今朝、『「AbemaTVの先行投資やめない」 増収減益のサイバーエージェント、新事業に手応え』(ITmedia NEWS) というニュースを見かけました。4ヶ月前には『「1年で200億円の赤字」――藤田社長が投資するAbemaTVの“謎”』(ITmedia NEWS) という記事もあり、収益化が不透明な事業に対する経営者の判断に注目が集まっている様子がみてとれます。

始めるか始めないかと、続けるか止めるかの判断は、同じはず。しかし実際には後者の判断のほうが難しく感じます。

人が所有しているモノに過大な価値を置く傾向を、心理学や行動経済学で「保有効果 (endowment effect)」と呼んでいますが、これはモノだけでなく自分の習慣や事業などにもはたらくでしょう。俗に「慣性がはたらく」というやつです。

この慣性を振り切るコツを、以前のノート(『過去に引きずられないためにも「選び直す」』で次のようにまとめました。

  • 【条件1】 それを過去に経験、あるいは所有していなかったと仮定する
  • 【条件2】 しかし現在それについて持っている知識は使えるものとする
  • 【問い】 これからそれを始めたい、あるいは所有したいと思うか?
  • 【選択1】 Yesであれば、それをせよ
  • 【選択2】 Noであれば、望ましい状態になるように資源の再配分をせよ(それを止めて別の何かを始めると考えると、過去に引きずられてしまう)

「それ」をやり(持ち)続けるべきか否かを決めるステップ*ListFreak

これで仮に保有効果を減じられたとしてもなお、冒頭の意思決定の困難さは残ります。赤字が続く事業にいつまで先行投資を続けるのか。

実行の4つの規律

冒頭のニュースが目にとまったのは、その前にクリス・マチェズニー 『実行の4つの規律 行動を変容し継続性を徹底する』(キングベアー出版、2016年)を読んでいたからだったと思います。

本書は組織の戦略が立案された後の実行段階に焦点を当てており、次の4つの「規律」を定義しています。字面だけでは少々わかりづらいですが、よく練られた要素と並びだと感じました。

  • 第1の規律:最重要目標にフォーカスする(フォーカスの規律)
.....
_作業内容_.
[a] 上の提示文のうち、「始めるか始めないかと、続ける」から「られないためにも「選び直す」』で次のようにまとめました。」までを、末尾の語句も含めて一字一句違えずに書き写してください。
[b] 上の提示文について、次の問いに答えてください。
(i) 「保有効果」の英語表記は何ですか。
(ii) 『実行の4つの規律 行動を変容し継続性を徹底する』の出版社と刊行年は何ですか。
(iii) 第1の規律として挙げられている内容は何ですか。
.....
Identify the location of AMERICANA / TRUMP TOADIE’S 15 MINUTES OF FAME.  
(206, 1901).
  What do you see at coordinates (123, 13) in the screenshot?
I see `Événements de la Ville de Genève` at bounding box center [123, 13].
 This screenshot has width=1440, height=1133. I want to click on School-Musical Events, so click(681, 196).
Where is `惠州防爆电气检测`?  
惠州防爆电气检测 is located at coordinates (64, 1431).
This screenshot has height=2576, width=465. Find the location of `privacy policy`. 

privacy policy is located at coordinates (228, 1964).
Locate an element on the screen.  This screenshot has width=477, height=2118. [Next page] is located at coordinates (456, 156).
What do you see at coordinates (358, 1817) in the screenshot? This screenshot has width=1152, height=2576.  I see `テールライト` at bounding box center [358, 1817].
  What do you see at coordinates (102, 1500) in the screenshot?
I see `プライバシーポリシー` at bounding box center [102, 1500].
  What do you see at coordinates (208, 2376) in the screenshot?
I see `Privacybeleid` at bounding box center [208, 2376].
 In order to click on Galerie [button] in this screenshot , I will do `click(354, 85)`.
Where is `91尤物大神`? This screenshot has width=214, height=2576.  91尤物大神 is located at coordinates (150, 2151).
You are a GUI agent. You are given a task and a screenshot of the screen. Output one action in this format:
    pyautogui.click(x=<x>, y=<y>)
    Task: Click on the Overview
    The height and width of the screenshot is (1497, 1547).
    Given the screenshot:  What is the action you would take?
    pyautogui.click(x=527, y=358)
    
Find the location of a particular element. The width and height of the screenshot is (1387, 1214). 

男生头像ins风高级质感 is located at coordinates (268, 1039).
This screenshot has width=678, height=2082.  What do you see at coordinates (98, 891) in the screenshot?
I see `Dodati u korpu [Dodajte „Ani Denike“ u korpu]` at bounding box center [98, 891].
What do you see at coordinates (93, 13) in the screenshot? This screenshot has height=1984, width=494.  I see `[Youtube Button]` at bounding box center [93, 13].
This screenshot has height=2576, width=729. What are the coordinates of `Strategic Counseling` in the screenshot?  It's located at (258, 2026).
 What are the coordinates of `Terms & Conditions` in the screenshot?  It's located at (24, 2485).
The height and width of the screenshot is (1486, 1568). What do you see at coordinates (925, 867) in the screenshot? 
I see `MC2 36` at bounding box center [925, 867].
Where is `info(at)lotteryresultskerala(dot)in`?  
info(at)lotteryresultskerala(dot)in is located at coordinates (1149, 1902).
.....
_解答一覧_.
[a]
始めるか始めないかと、続けるか止めるかの判断は、同じはず。しかし実際には後者の判断のほうが難しく感じます。

人が所有しているモノに過大な価値を置く傾向を、心理学や行動経済学で「保有効果 (endowment effect)」と呼んでいますが、これはモノだけでなく自分の習慣や事業などにもはたらくでしょう。俗に「慣性がはたらく」というやつです。

この慣性を振り切るコツを、以前のノート(『過去に引きずられないためにも「選び直す」』で次のようにまとめました。

[b]
(i) endowment effect
(ii) キングベアー出版、2016年
(iii) 最重要目標にフォーカスする(フォーカスの規律)